Die Bedeutung der Kirchenmusik für Detlev Helmer: Reflexion über Glauben, Musik und ihre Verbindung zu Gott
In den Mittelpunkt seiner Predigt hatte er den Psalm 150 gestellt, der wie eine Dienstanweisung für einen Kirchenmusiker klänge – nicht nur weil dort Instrumente wie Posaunen, Harfen, Pauken oder Zimbeln erwähnt sind. Aber es gehe noch um mehr. Groß: „Der Psalm führt uns hinein in eine Grundbewegung des Glaubens. Er ruft uns auf, die Taten Gottes zu erkennen – und darauf zu antworten. Er lädt dazu ein, unsere Beziehung zu diesem Gott zu gestalten. Und zwar mit Musik.“
Vielleicht sei jede Musik Antwort auf Gott – gute Kirchenmusik sei es aber ganz gewiss. Deshalb müsse ein guter Kantor nicht nur ein hervorragender Musiker sein. „Er hilft uns unseren Glauben, unsere Gottesbeziehung zu stärken.“ Aber nicht, weil er oder sie ein besonderer Glaubensheld wäre, diesen Anspruch habe Detlev Helmer nie gehabt. „Aber deshalb, weil ein Kantor etwas weiß von dem Band zwischen Himmel und Erde, Gott und Mensch, dass die Musik zu knüpfen vermag und das Musizieren erst recht. Weil Musik dann noch sprechen kann, wenn Worte längst am Ende ihrer Kraft sind“, sagte Steffen Groß.

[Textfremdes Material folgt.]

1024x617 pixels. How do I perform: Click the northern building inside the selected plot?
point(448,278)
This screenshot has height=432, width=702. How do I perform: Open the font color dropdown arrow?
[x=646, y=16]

„Du hast über Generationen hinweg die Menschen für Musik begeistert“, lobte auch Dekanin Annemarie Steinebrunner. Helmer habe viel dazu beigetragen, dass die Kirchenmusik im Kirchenbezirk so einen hohen Stellenwert habe und so viele Menschen erreiche. „Du hast die Botschaft Gottes in vielen Formen verbreitet – kreativ, vielfältig und mit viel Freude.“
Der finale Akt für Detlev Helmer: Ein bevorstehendes Konzert markiert das Ende einer Ära in der Stadtkirche
Auch von der weltlichen Seite kam Dank und Anerkennung. Oberbürgermeister Dr. René Pöltl würdigte die Leistung Helmers auch für ganz Schwetzingen: „Sie haben so in unsere Stadtgesellschaft hineingewirkt wie keiner vor Ihnen.“ Dabei sei bei aller musikalischen Begabung die Fähigkeit, den Menschen die Freude an der Musik zu vermitteln, der Schlüssel für seinen Erfolg gewesen.
Die Hauptperson des Abends machte nicht viele Worte. „Ich danke allen von Herzen“, sagte Detlev Helmer. Er ließ die Musik sprechen. Der Abschiedsgottesdienst spiegelte noch einmal – einen Teil – des musikalischen Portfolios wider, mit dem Helmer in Schwetzingen und im Kirchenbezirk in den vier Jahrzehnten immer wieder beeindruckt hat – von Pop bis Bach. von Chorälen bis „O, du fröhliche“, von Chorgesang bis Instrumentaldarbietungen. Klar, dass die verschiedenen Gruppen – Kirchenchor, Vokalensemble, Gospelchor mit Band und Posaunchenchöre – mit von der Partie und durch ihre Vertreter an Segen und Fürbitten beteiligt waren.
Zusammen mit Flötistin Ulrike Wettach-Weidemaier spielte Detlev Helmer „Without you“ (ohne dich), eine Komposition des bekannten zeitgenössischen Kirchenmusikers Michael Schütz – es war nicht nur künstlerisch ein Genuss. „Das Stück könnte es nicht treffender ausdrücken“, sagte Helmer selbst über seinen bevorstehenden Abschied.
Und als er dann ganz zum Schluss noch die Fuge in Es-Dur von Johann Sebastian Bach zelebrierte, brandete zum wiederholten Male Applaus auf. Und es war nicht der letzte in der Ära Helmer: Am Silvesterabend wird er noch einmal zum finalen Konzert seiner Dienstzeit in der Stadtkirche aufspielen.